L’Ar di Glock nel concorso inglese per le dotazioni di Polizia

Si chiama Glock Gr-115 ed è in calibro 5,56x45 la piattaforma della casa di Wagram selezionata nell’ambito del programma “Uk Police primary carbine framework”

A dare l’annuncio ufficiale il 9 gennaio, è stato il distributore inglese della Glock, Viking Arms. A seguito di numerosi e completi test condotti dalle forze di polizia del Regno Unito, la carabina Glock è stata selezionata per le unità armate specializzate del Regno Unito attraverso due distinti appalti: un contratto esclusivo per la fornitura a una rete nazionale di forze di polizia specializzate di alto livello e in più, il Gr-115 si è anche classificato al primo posto tra le carabine approvate nell’ambito del più ampio accordo quadro ossia, l’arma è stata “validata”per l’adozione diretta delle varie polizie inglesi senza dover ricorrere a gare di appalto.

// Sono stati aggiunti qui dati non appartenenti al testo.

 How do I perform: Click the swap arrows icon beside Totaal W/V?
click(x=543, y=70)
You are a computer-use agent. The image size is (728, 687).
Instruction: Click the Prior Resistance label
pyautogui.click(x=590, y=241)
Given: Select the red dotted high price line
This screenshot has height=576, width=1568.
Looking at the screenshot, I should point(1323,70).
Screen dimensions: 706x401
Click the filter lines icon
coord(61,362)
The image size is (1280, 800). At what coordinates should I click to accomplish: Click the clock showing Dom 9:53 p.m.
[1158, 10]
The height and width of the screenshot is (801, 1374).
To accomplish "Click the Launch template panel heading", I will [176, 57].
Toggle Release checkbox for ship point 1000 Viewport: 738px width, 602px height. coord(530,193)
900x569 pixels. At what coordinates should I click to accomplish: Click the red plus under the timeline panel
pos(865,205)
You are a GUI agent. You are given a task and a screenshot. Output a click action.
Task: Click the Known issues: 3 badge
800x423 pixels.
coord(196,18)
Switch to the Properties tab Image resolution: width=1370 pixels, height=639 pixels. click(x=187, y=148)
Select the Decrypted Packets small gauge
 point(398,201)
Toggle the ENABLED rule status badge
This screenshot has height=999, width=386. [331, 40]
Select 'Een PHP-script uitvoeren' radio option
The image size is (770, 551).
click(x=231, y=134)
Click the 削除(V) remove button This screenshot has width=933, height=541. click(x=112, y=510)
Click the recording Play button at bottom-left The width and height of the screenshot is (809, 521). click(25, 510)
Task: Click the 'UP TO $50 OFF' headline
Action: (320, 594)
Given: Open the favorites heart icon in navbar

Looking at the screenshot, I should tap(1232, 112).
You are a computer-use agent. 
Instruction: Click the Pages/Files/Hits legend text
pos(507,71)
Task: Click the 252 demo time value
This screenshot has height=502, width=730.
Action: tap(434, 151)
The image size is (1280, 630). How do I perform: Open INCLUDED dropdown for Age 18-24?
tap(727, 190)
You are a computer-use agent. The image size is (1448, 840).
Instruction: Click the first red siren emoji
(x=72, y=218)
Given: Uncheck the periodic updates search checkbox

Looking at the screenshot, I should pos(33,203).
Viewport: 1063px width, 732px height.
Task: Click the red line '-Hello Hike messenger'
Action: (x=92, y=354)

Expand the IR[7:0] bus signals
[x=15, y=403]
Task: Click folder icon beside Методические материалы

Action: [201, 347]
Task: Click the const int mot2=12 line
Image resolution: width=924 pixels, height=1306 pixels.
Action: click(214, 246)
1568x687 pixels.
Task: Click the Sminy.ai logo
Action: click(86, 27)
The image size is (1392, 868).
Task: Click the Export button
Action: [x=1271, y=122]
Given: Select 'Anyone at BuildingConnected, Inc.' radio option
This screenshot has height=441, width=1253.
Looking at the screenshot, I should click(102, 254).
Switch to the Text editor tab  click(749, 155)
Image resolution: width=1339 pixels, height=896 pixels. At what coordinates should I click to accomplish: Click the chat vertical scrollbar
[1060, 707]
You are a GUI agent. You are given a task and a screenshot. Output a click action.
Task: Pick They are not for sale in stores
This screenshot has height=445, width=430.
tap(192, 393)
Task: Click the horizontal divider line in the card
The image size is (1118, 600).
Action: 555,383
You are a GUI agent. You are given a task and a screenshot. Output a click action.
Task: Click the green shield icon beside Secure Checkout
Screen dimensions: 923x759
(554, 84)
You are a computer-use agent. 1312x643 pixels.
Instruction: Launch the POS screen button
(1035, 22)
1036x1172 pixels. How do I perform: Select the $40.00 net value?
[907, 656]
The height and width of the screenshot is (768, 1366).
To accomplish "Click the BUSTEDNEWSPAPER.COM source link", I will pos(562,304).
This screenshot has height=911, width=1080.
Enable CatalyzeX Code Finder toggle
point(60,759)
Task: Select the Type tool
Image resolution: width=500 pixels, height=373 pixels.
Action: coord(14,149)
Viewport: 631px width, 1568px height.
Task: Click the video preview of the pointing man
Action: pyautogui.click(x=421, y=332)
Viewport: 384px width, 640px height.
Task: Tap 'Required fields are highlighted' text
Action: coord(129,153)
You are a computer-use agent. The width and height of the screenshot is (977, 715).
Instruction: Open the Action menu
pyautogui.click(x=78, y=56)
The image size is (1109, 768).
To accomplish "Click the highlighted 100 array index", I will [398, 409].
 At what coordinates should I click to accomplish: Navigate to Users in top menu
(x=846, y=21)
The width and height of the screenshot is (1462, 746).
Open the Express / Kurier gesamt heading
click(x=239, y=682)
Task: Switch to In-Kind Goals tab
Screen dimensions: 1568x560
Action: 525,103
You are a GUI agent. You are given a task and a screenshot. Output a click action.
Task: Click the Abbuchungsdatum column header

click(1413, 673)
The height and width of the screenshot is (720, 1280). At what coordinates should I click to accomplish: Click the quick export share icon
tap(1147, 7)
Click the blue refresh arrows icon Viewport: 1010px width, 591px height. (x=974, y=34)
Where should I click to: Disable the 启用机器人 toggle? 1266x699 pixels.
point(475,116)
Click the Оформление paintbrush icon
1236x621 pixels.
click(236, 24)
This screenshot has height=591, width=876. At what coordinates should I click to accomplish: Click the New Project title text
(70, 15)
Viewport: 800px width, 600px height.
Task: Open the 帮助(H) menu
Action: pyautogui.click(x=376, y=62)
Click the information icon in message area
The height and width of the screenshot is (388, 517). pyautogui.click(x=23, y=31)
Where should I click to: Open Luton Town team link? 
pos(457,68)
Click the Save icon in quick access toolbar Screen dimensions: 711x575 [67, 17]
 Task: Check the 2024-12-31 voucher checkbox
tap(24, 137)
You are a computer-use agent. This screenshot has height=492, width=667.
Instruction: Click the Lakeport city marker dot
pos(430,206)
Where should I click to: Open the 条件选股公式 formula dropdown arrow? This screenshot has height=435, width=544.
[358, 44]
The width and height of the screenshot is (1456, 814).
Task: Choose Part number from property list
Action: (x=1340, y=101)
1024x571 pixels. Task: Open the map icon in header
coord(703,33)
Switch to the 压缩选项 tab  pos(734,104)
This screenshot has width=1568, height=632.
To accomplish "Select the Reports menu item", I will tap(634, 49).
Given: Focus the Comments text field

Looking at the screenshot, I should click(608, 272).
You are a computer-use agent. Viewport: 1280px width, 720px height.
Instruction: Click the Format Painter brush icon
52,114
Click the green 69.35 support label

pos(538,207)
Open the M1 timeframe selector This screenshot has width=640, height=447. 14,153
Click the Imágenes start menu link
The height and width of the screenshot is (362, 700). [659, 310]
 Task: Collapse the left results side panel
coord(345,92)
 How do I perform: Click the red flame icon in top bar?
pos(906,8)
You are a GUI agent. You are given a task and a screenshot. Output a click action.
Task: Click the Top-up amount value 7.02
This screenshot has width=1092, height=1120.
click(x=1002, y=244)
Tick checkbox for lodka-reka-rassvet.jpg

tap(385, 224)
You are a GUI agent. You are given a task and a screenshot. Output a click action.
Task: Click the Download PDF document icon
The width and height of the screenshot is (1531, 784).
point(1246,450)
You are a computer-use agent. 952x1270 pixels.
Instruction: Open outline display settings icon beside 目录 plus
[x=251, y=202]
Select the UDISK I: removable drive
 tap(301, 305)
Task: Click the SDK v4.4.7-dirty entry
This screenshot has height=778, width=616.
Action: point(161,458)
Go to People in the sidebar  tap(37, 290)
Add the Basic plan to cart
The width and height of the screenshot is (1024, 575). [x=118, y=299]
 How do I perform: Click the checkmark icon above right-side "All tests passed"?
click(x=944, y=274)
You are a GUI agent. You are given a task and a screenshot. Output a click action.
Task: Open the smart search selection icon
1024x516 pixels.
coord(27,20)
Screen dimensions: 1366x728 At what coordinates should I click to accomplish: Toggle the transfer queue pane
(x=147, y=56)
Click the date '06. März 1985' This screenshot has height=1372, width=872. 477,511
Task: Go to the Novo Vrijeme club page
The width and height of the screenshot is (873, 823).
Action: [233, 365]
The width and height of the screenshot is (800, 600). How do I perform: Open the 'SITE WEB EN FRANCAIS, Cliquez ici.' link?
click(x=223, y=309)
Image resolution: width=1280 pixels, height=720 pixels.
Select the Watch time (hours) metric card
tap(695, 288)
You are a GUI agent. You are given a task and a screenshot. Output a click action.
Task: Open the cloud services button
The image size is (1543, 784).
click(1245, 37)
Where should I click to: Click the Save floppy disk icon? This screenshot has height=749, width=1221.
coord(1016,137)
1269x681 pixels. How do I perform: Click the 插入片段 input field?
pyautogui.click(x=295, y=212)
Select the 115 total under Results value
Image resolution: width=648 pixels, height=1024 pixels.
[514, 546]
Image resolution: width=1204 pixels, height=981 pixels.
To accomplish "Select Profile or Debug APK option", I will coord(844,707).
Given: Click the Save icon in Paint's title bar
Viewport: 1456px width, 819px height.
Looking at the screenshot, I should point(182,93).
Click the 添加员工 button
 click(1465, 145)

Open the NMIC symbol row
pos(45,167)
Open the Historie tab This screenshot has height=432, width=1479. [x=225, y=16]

Tecnicamente l’arma si presenta come un’evoluzione dello schema Stoner con comandi integralmente ambidestri, un sistema di recupero gas ottimizzato per l’uso di moderatore di suono, adotta un’astina flottante con predisposizioni M-Lok con sistema di fissaggio rapido brevettato.

Canna: lunga 11,5 pollici, realizzata in acciaio Cmv con un profilo “Medium” costante (più pesante del profilo Government standard dell’M4), che garantisce una stabilità termica superiore e riduce le vibrazioni durante il tiro. È realizzata per  rotomartellatura a freddo e ottimizzata per l’uso di moderatori di suono; passo di rigatura 1:7”. Del modello e della tipologia del moderatore non sappiamo al momento nulla di preciso ma, quasi sicuramente, sarà di tipo a flusso laminare (flow through) come impiegato, per esempio, nei moderatori HuxWrx Oss.

Gruppo di scatto: la configurazione selezionata per il Regno Unito integra un pacchetto di scatto Geissele, specificamente il modello Ssf (Super select-fire) per le varianti a raffica e il Ssa (Super semi-automatic) per quelle a colpo singolo. Si tratta di scatti a due stadi, noti per una precorsa fluida e uno sgancio molto netto.

Viste le caratteristiche preliminari richieste nel project Grayburn (il programma di sostituzione dei fucili Sa-80) come quelle espresse nel Police primary carbine frame work, il Regno Unito abbandona definitivamente la configurazione bull-pup a favore della più tradizionale configurazione Ar-15 style.

Dell’esistenza di questa piattaforma qualcosa si sapeva già e ufficialmente, grazie ad alcune immagini trapelate di poliziotti slovacchi che la imbracciavano e alla proposta presentata da Glock per un concorso in Brasile.

Tuttavia la saga dei “fucili” Glock non è affatto terminata. Se è vero che il Glock Gr-115 risulterebbe il primo apparso inequivocabilmente alle cronache, in qualche modo è stato anticipato in certi brevetti depositati dall’azienda (anche se con fornimenti propri per calciatura regolabile e impugnatura nel 2024, vi sarebbe anche una seconda e diversa tipologia di carabina con sistema di funzionamento esclusivo di Glock del 2023). Tutto questo però e data una certa moltitudine di brevetti Glock su sistemi di funzionamento, schemi di modularità, perfezionamenti di portaotturatori, otturatori e altre parti complementari, non è affatto detto che il disegno mostrato nel 2023, sia il modello definitivo o che verrà prodotto.

Infine una notizia nella notizia, vi sono altri quattro modelli oltre all’Fn Asr e Gr-115 che sono stati selezionati nell’accordo quadro inglese e sono: Kac – Knight’s armament company con il Ks-1 (Knight’s Stoner-1), Sig Sauer con l’Mcx Spear-Lt/Virtus,  Colt Canada con il C8 e, udite udite… il Beretta Narp.